TRY IT
For this exercise, output exactly and only the lines running from the one with "Viewport: 304px width, 541px height." through the final line of the data below, without pictures.

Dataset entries

-- -- --

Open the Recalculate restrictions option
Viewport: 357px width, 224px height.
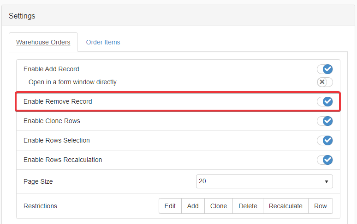[286, 206]
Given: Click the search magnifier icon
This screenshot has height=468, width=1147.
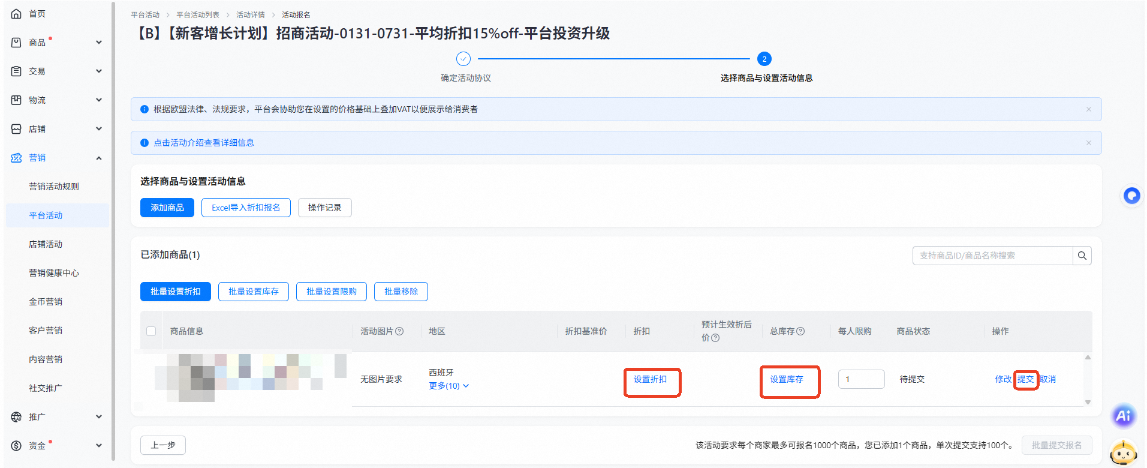Looking at the screenshot, I should click(x=1082, y=256).
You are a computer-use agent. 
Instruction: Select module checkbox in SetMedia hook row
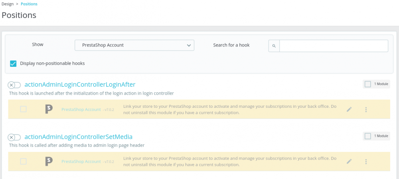coord(23,161)
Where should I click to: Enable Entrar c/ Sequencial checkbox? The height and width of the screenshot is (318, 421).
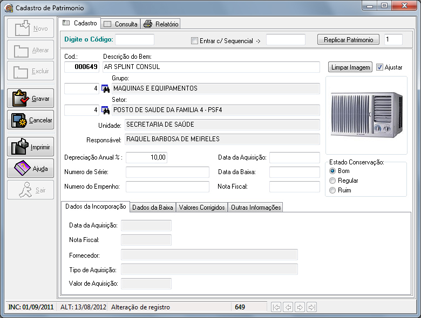coord(195,40)
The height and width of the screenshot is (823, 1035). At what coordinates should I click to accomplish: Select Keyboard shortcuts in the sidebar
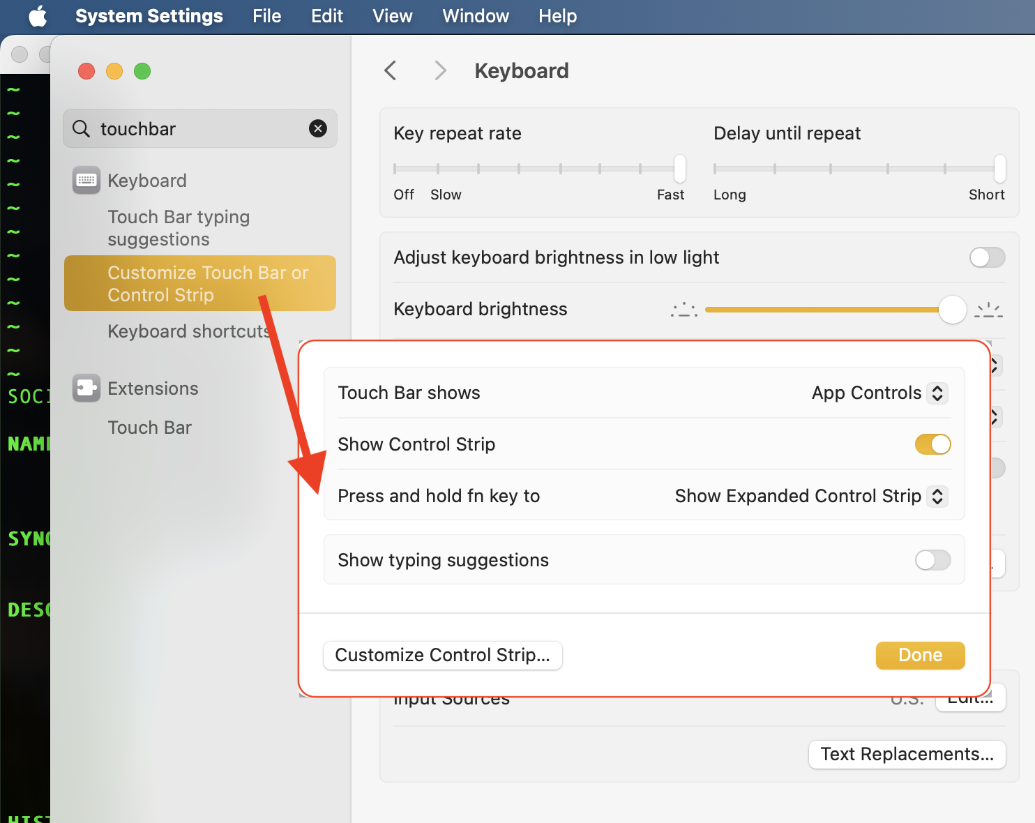tap(189, 331)
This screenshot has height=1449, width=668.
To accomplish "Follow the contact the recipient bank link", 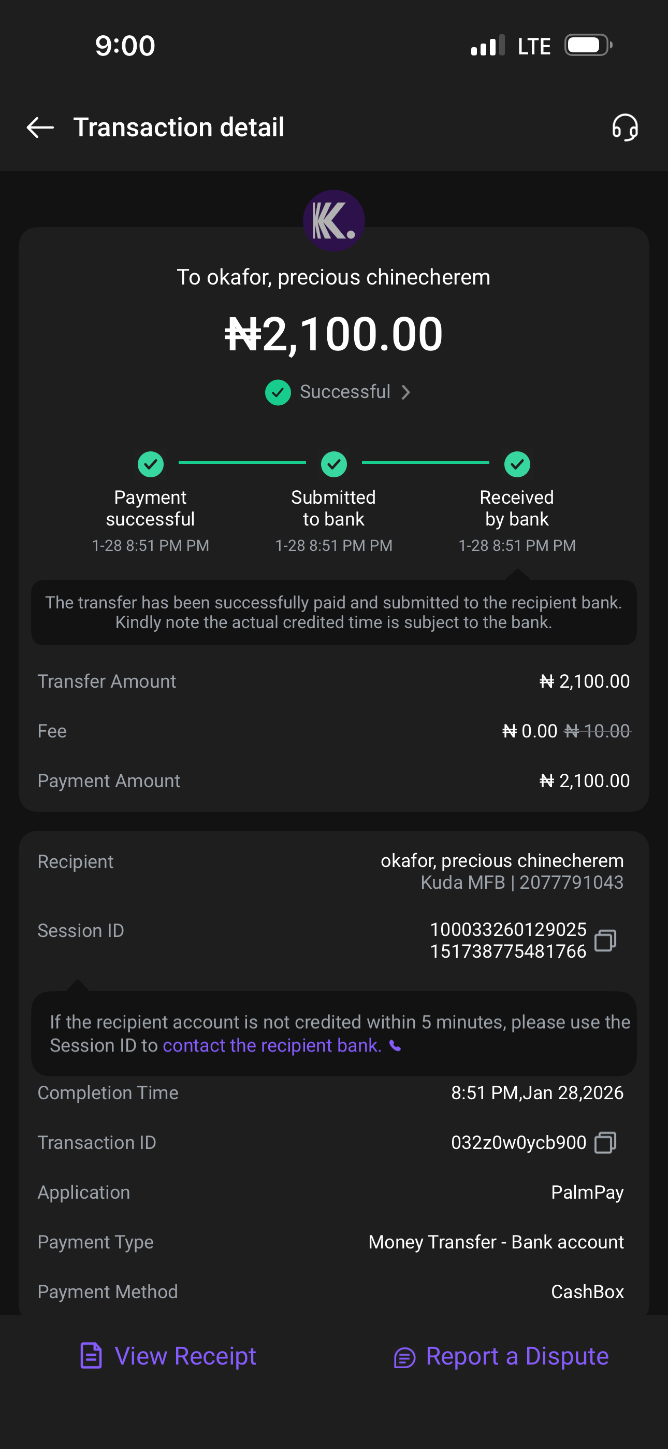I will pos(272,1046).
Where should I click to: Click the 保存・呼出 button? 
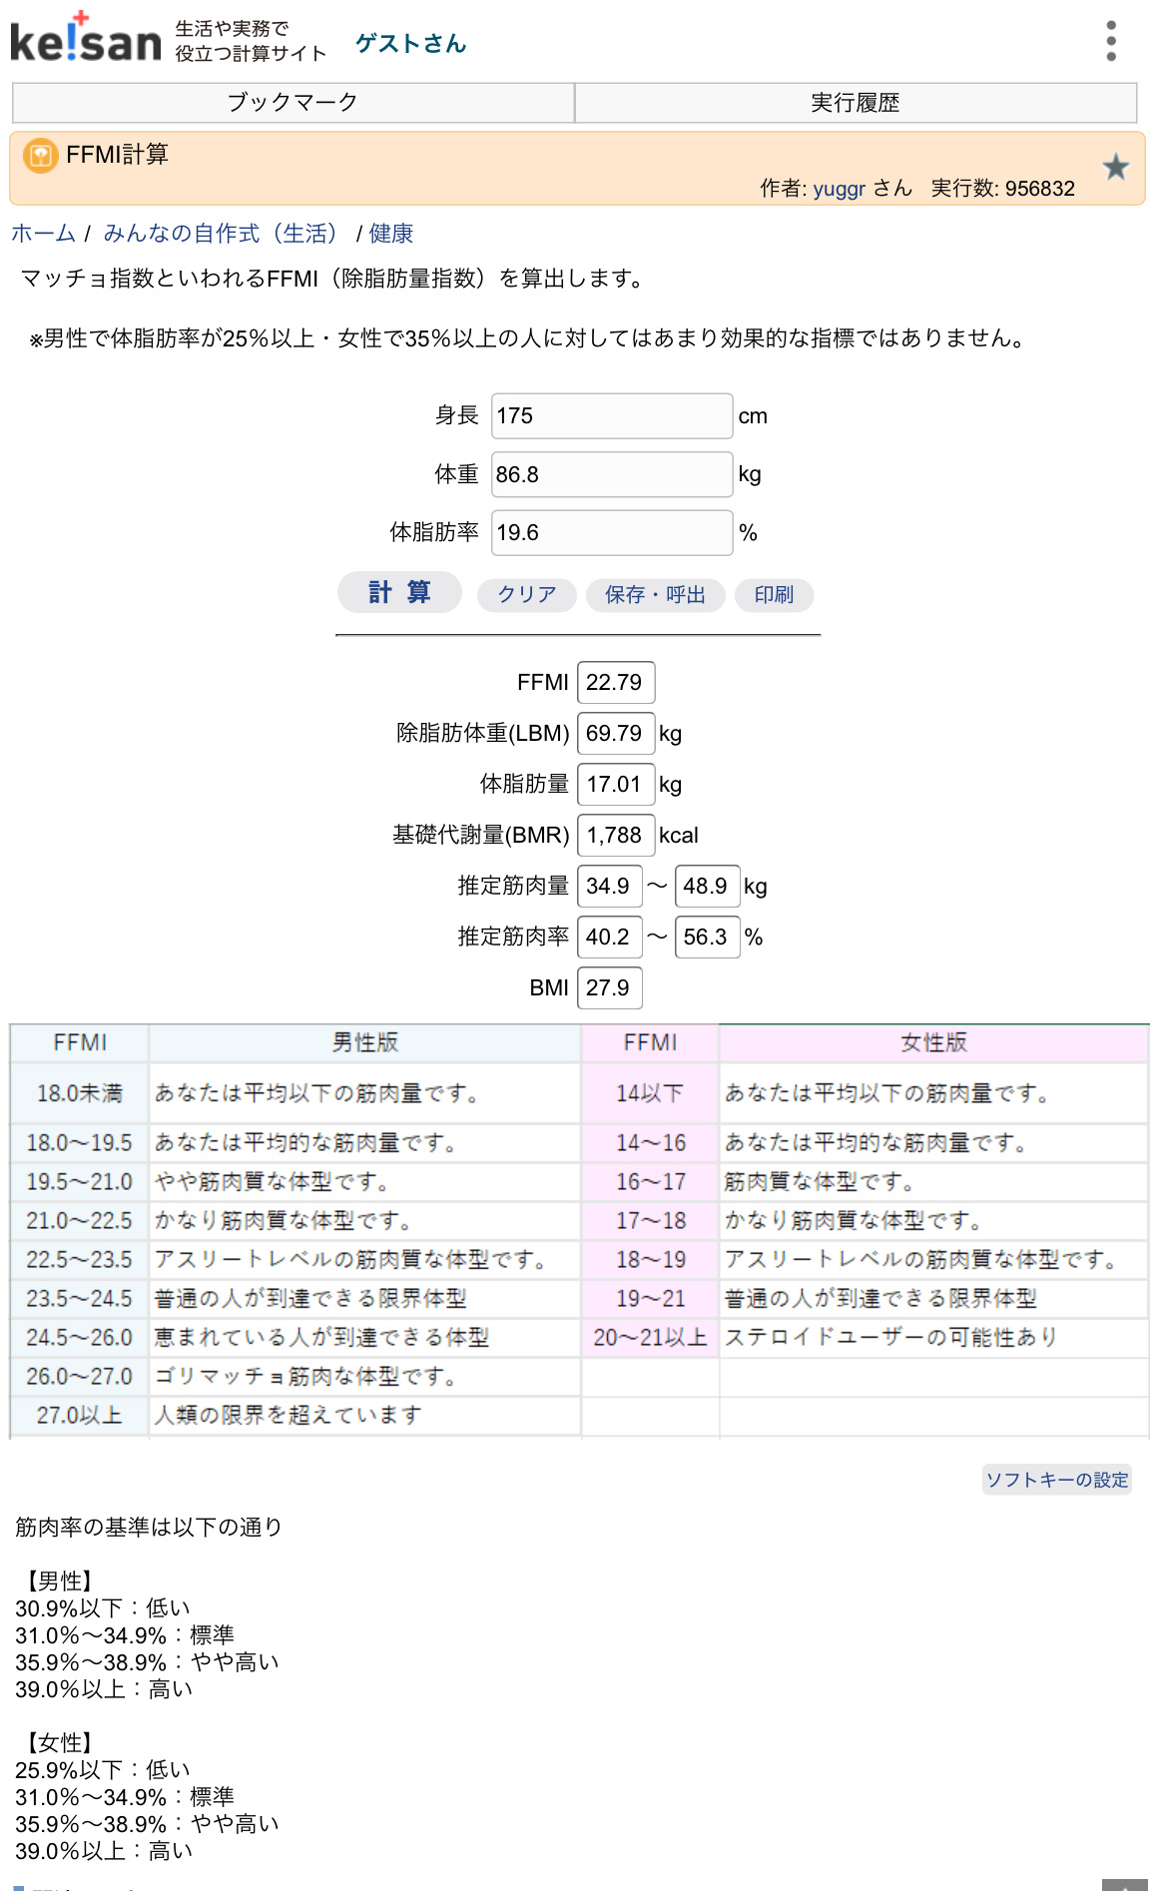pyautogui.click(x=655, y=595)
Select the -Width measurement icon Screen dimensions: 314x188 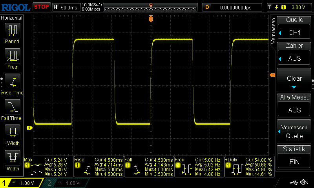[x=12, y=158]
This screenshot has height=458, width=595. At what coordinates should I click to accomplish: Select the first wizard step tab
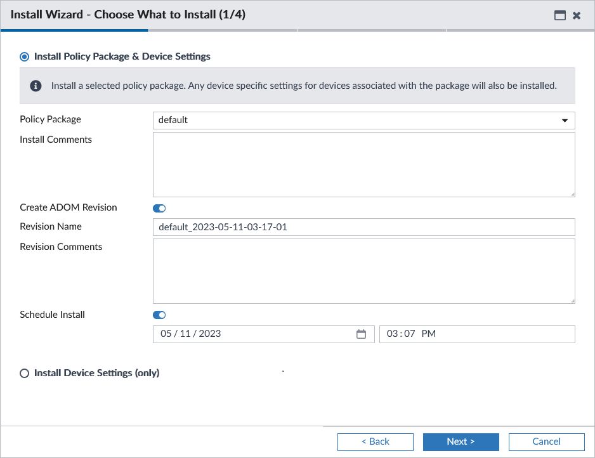click(74, 30)
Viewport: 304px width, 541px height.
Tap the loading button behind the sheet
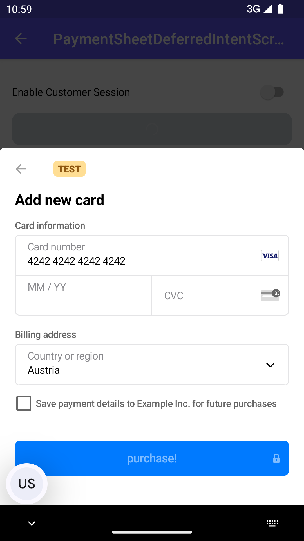pyautogui.click(x=152, y=129)
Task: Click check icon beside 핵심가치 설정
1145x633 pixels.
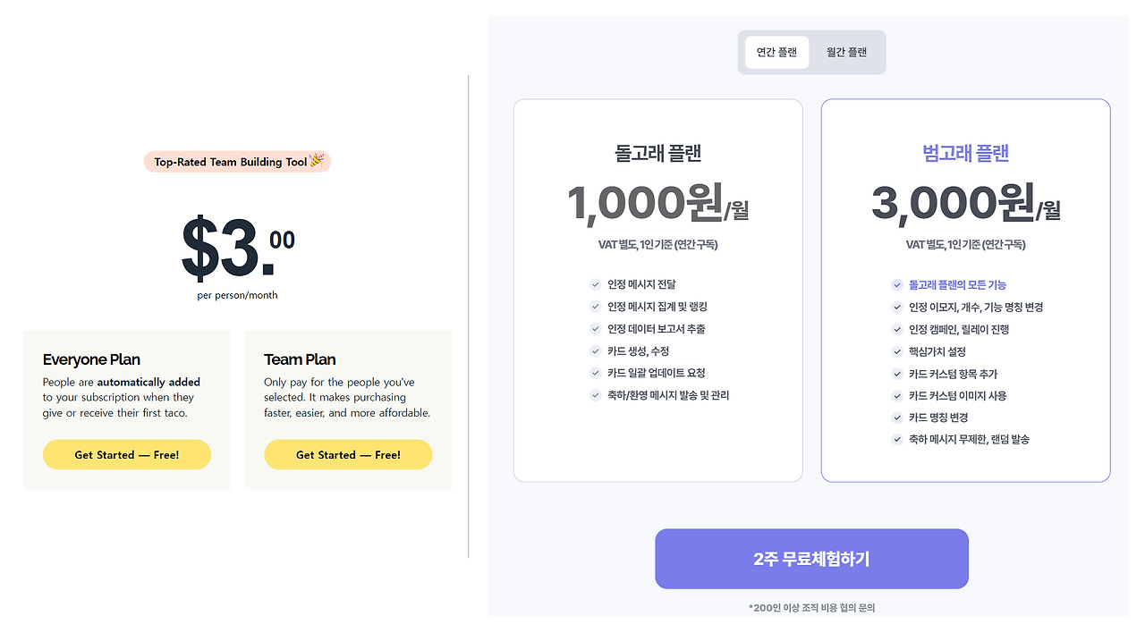Action: pyautogui.click(x=897, y=351)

-- -- --

RESPONSE
Viewport: 304px width, 541px height.
Tap the loading button behind the sheet
pyautogui.click(x=152, y=129)
Task: Click check icon beside 핵심가치 설정
1145x633 pixels.
Action: pyautogui.click(x=897, y=351)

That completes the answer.